# NZXT X53 RGB oder Alternative?



## volcom2 (11. März 2022)

Hallo Zusammen,

in diesem Thread habe ich mir ein wenig beim Zusammenstellen meines künftigen Rechners helfen lassen:

https://extreme.pcgameshardware.de/...beitungskonfiguration-maerz-2022-wqhd.617283/

Die Konfiguration steht zu gut 90% würde ich sagen:
https://geizhals.de/?cat=WL-2244790

Meine Frage ist nun folgende. Welche sinnige, bessere, RGB-mäßige AiO WaKü, käme hier noch in Frage?
Und wäre eine gute Alternative für die Kraken?


----------



## IICARUS (11. März 2022)

Mein Vorschlag:








						Alphacool Eisbaer Aurora 240 CPU - Digital RGB
					

Der Alphacool Eisbaer Aurora AIO CPU Wasserkühler ist eine Weiterentwicklung des beliebten und bekannten Eisbaer Kühlers. Alphacool hat dabei viele Details verbessert und einige Standards beibehalten. Allen voran bildet die...




					www.aquatuning.de
				



Gibt es auch mit 280, 360 oder 420 Millimeter Radiatoren.

Vorteil:

Kein Radiator aus ALU, sondern aus Kupfer. In einer AIO sind Anschlüsse und Kühler aus Messing oder Kupfer und Alu reagiert damit mit der Zeit und lässt das Material oxidieren. Der Korrosionsschutz in der Kühlflüssigkeit zögert es nur raus und kann es nicht gänzlich verhindern.
Anschlüsse verschraubt und jederzeit austauschbar.
Mittels Schnellkupplung auch erweiterbar (zum Beispiel mit noch einem Radiator + Kühler einer Grafikkarte).
Füllport, zum Auffüllen von destilliertes Wasser. Mit der Zeit verdunstet immer etwas Kühlflüssigkeit.
Pumpe selbst mit voller Drehzahl so leise, dass nicht raus zu hören ist.
Schlauch ist Weichmacherfrei.
Es gibt noch eine neuere Ausführung, wo der Kühler noch kleiner ausfällt, aber diese AIO kenne ich selbst noch nicht.

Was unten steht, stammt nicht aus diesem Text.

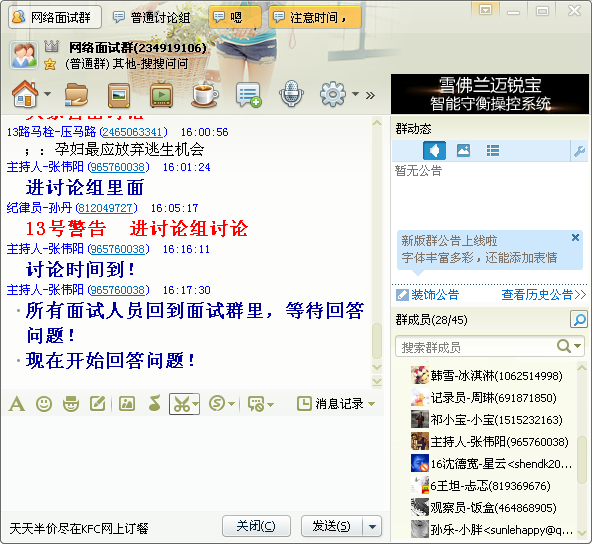Toggle the picture view in 群动态
Image resolution: width=592 pixels, height=544 pixels.
[x=463, y=151]
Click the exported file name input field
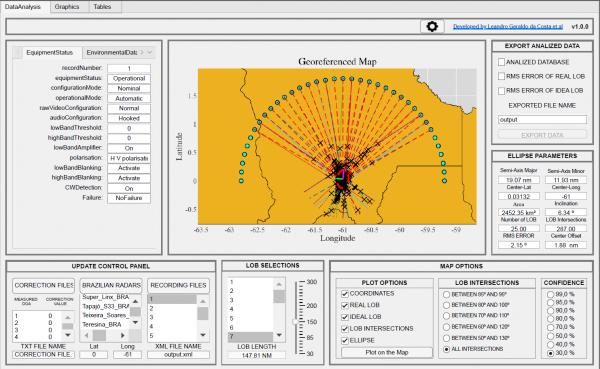The image size is (600, 369). [x=542, y=120]
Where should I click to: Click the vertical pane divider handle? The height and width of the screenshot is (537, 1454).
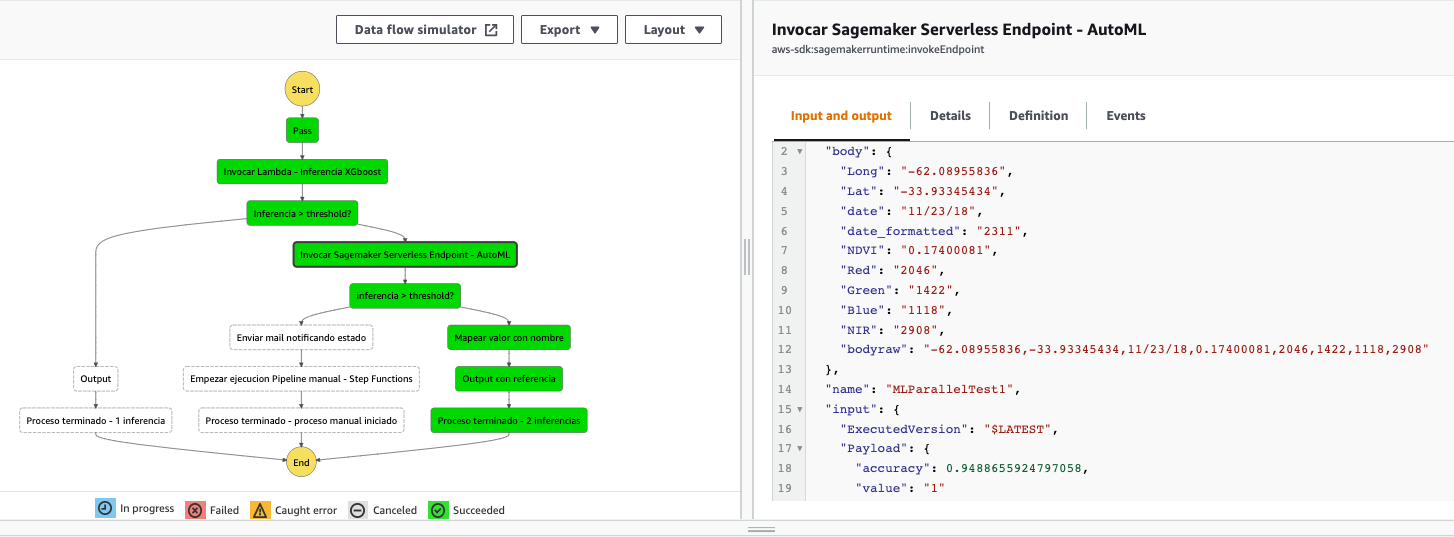click(747, 258)
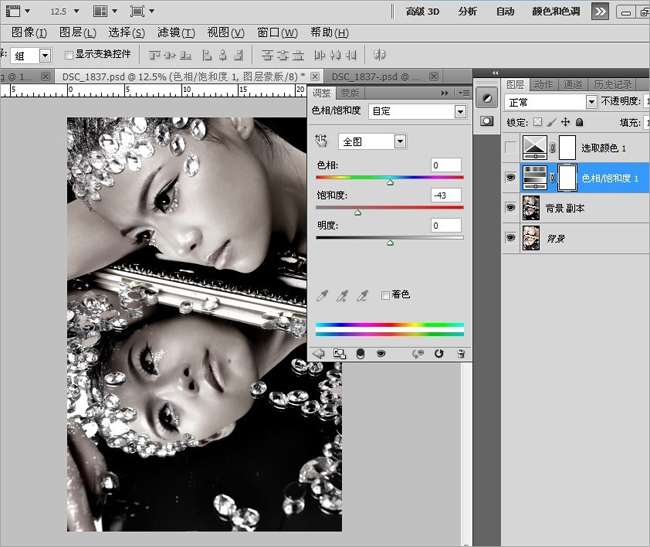Click the clip to layer icon
The height and width of the screenshot is (547, 650).
point(359,353)
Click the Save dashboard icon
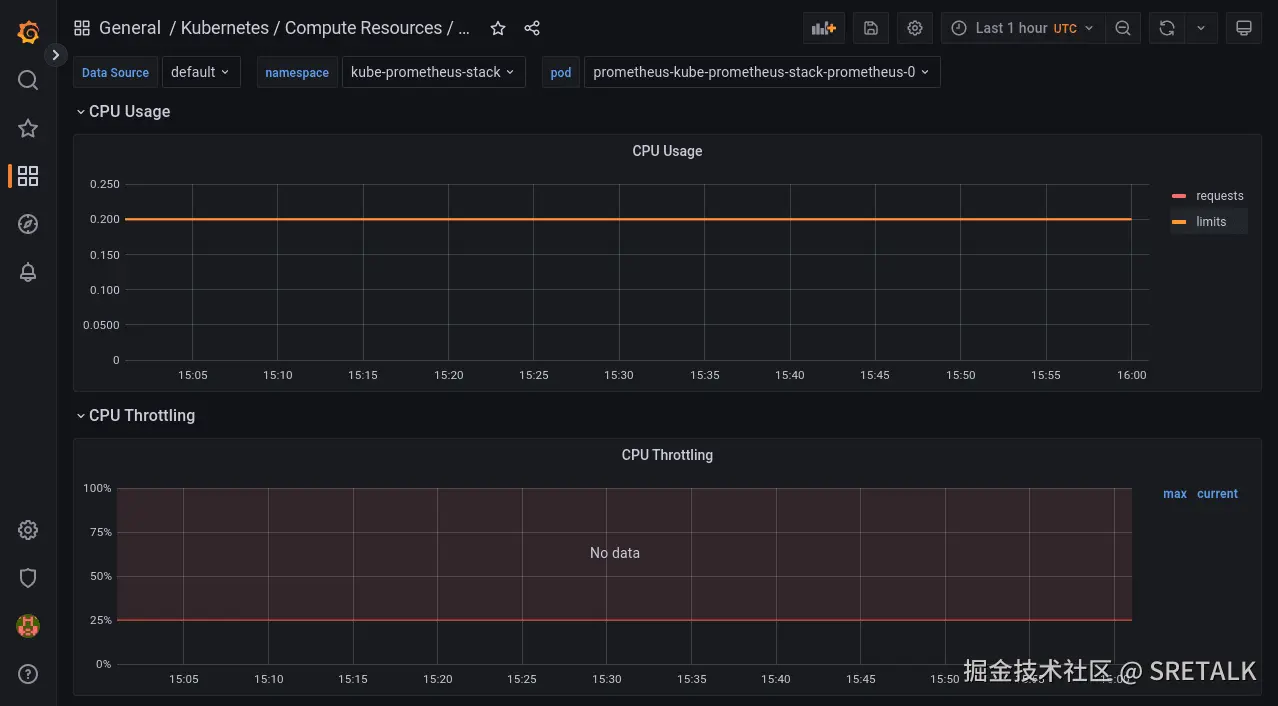 click(x=870, y=28)
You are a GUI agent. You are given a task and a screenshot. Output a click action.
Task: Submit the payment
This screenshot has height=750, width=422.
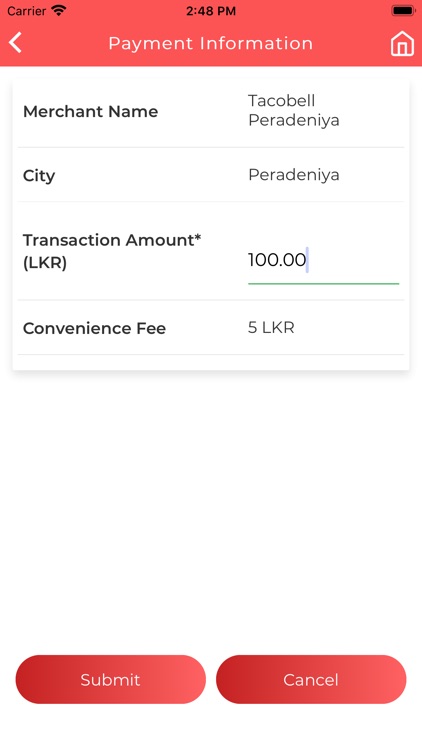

						Alphacool Eisbaer Aurora LT240 CPU AIO Digital RGB
					

Die Eisbaer LT Aurora CPU AIO Wasserkühlung bietet dank dem Vollkupferradiator eine extrem gute Kühlleistung. Die verwendeten Komponenten kommen aus dem klassischen DIY-Wasserkühlungsbereich und werden auch zum größten Teil bei den...




					www.aquatuning.de
				




Die AIOs von Alphacool sind im Grunde vormontierte custom Waküs, weil alle Bestandteile aus dem Bereich der custom Wasserkühlung kommen und auch alle einzeln gekauft und jederzeit ausgetauscht werden können. Selbst die Pumpe kann nach einem defekt nachgekauft und selbst ausgetauscht werden.


----------



## volcom2 (11. März 2022)

@IICARUS 
Danke für Deinen ausführlichen Thread. Bei der Kraken steht aber auch Kühlkörpermaterial Kupfer. Oder bezieht sich das nicht auf den Radiator an sich?

Ich werd mir die Facts der WaKü mal im Detail ansehen! Danke!


----------



## psalm64 (11. März 2022)

IICARUS bezieht sich auf Kühlkörper + Radiator.
Die sind idealerweise beide aus Kupfer.

Bei ausgewählten NZXT hast Du im Gegensatz zu viele anderen Herstellern allerdings den Vorteil, das Du 6 Jahre Garantie hast.
Ist halt die Frage, hat man Lust, sich nach 3-5 Jahren mit einer Reklamation zu beschäftigen, die einem die Meisten androhen, die sich mit Thema befassen. 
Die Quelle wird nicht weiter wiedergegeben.